Brief Lay Background
The cornea is the window of the eye; a transparent outer layer that transmits and focuses light and provides a protective barrier. The corneal stroma accounts for 90% of corneal thickness in humans, and is composed of precisely organised layers of collagen produced by specialised cells called keratocytes. Disorganisation of these cells and thinning of the layers are seen in corneal disorders such as keratoconus – affecting between one in 500 to 2,000 people worldwide, and the main cause of corneal transplants in the UK – and most devastatingly, in the very rare genetic disorder Brittle Cornea Syndrome (BCS).
BCS is characterised by extreme thinning of the cornea and can result from DNA variations in the poorly understood gene producing the protein ZNF469. It is suggested that the amount of functional ZNF469 in keratocytes may be very important both for development of the cornea, and in influencing production of collagen by these cells to maintain a healthy cornea.
What problem/knowledge gap does it help address
Understanding how collagen, an essential component of a healthy cornea, is established and maintained is still poorly understood.
Collagen cross-linking is currently used to halt keratoconus progression in 90% of cases but vision improvement remains limited (50% post treatment) and 3% of patients lose some vision as a result of haze, scarring or infection and still require corneal transplant. Alternative interventions are needed.
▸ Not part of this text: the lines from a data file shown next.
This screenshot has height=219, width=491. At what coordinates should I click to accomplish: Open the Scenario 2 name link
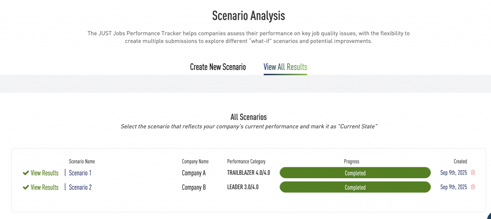[80, 187]
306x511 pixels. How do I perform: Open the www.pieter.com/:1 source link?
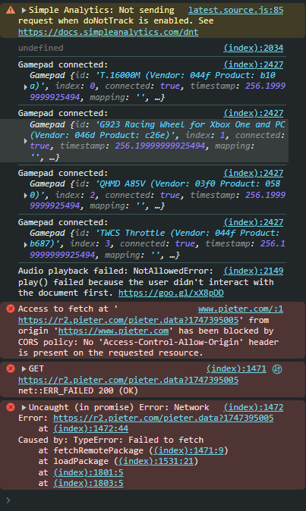[x=241, y=309]
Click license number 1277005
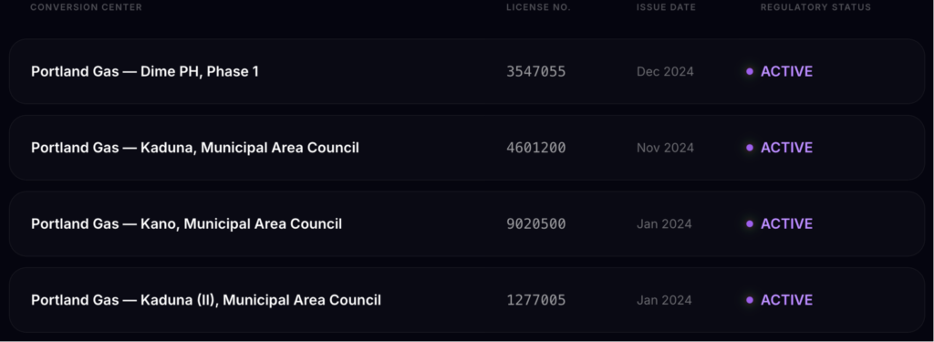The image size is (934, 342). click(536, 300)
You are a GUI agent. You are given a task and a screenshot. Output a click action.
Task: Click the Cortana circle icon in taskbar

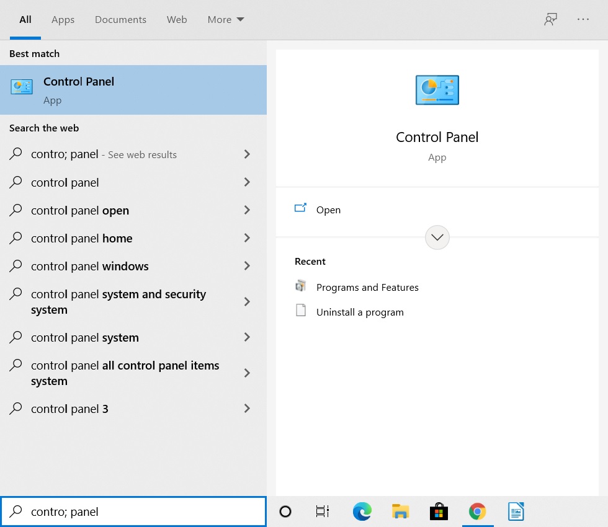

Genetic evidence makes the ZNF469 gene, and the pathway(s) it regulates, strong targets for early screening and therapeutic intervention in cornea stromal disorders. Characterisation of ZNF469 function may also provide better understanding of genotypic risk associations and prediction of keratoconus.
The cornea is particularly well suited to therapeutic intervention because of its accessibility. New pathways will be scrutinised to identify how they could alleviate stromal dysfunction.
Aim of the research project
To understand more about the role of ZNF469 in how the cornea develops and what goes wrong in diseases where the cornea becomes thin and disorganised.
Key procedures/objectives
- To provide novel insights into molecular mechanisms sustaining proper cornea development and maintenance.
- To document the cellular and molecular events leading to corneal thinning.
- To establish a model as a platform for investigating therapeutic strategies.
Potential impact on people with sight loss
Researchers need to better understand why some people develop corneal thinning, or whether it is possible to restore normal corneal thickness to protect vision.
This project will help researchers investigate what processes are affected in one of the most severe forms of corneal thinning in humans, and will also increase the understanding of factors that control corneal thickness in healthy eyes. In the future, the “disease in a dish” cell model may offer a platform for testing new therapies for corneal disorders.